I don't know if it has been posted elsewhere but I've been following progress of this in the warbird press. What the article doesn't say in detail is that Glyn Powell and his team have built an entirely new airframe to the original plans. All the metal fixtures, fittings, undercarriage, engines etc from an original Mossie or Mossies have been used but no aviation authority anywhere would sanction an original airframe flying due to deterioration of the glues since manufacture. Modern glues have been used to put the new airframe together and it should be at least as strong as the originals.

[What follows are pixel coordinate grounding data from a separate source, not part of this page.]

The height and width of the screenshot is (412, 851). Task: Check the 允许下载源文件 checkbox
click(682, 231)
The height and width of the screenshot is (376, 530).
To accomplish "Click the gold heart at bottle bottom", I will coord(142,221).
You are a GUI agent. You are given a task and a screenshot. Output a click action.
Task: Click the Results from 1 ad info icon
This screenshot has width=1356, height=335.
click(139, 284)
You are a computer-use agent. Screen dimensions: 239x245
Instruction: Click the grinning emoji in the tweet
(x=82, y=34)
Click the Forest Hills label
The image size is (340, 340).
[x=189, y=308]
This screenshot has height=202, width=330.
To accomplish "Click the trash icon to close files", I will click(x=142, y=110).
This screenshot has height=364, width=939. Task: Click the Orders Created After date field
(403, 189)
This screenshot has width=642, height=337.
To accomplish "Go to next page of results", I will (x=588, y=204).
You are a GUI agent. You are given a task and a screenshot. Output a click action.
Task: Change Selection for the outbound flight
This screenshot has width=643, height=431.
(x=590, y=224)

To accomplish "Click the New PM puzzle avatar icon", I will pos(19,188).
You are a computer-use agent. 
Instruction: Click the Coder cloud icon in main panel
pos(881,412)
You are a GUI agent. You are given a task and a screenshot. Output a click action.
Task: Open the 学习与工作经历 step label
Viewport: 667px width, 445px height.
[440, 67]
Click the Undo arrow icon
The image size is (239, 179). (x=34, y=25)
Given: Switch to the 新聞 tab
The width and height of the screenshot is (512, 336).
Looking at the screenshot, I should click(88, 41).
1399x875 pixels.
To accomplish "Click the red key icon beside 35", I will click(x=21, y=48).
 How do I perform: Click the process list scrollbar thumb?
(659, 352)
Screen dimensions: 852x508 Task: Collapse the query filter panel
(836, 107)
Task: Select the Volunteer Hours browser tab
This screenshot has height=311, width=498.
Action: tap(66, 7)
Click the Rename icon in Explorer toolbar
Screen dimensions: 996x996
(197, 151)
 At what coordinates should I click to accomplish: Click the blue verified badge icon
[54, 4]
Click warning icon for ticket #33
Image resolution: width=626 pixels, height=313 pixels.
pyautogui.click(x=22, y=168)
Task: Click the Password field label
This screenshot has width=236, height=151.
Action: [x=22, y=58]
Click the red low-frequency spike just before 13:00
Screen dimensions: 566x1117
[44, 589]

So what they'll have is a new aircraft with original fittings: that way it should last for years and keep on flying. This is only the first Mossie to emerge from this workshop, there's another in the works afaik. What I really want to know is when one or other will fly in the UK! Please please please please please.....
 
yes I did catch an item on telly here in NZ, interviewing the guys involved. The number of hours taken to set up jigs, glue and laminate, is incredible. but it makes you wonder just how the factories churned out these wooden marvels during the war... Admittedly having all the jigs in place would make it a lot quicker.
 
Ps: maybe thousands of people, each one their job exactly and just keep doing it: "the big factory..."
 
Well, De Havilland were pretty good at building wooden aircraft already, so they knew what to do and how to do it. The Dragon Rapide was built of plywood, as was the Moth Minor. This is the DH91 Albatross, built of ply and balsa sandwich just before WW2:-

DH91_Albatross_2.jpg



Post-war wooden aircraft included the Vampire and Venom, although they used metal where they had to like around the jet pipes... :icon30:
 
Interesting! That DH91 looks quite impressive for a wooden aircraft. Didn't know that about the Vampire either, De Havilland was certainly the right outfit to tackle the Mosquito specification.
 
Well with the cost of electricity these days (needed to smelt the bauxite) maybe we will see more aircraft made with materials grown using solar energy. It would also soak up a lot of labourforce, and provide a great set of skills to manufacture using wood and organic glues again :icon_lol:
 
AAAARGH! IT'S NOT A BLOODY BOMBER!

Sorry. I just had to let that out. Most of the news reports are calling it a bomber - it's a fighter-bomber. FB VI. The NZ report above seems to have got it right, but I couldn't really watch it properly.
 
The Kiwis workshops are where it's happening in warbird restorations to fly right now: Anson Mk.1, P-40, La-9, Mossie etc.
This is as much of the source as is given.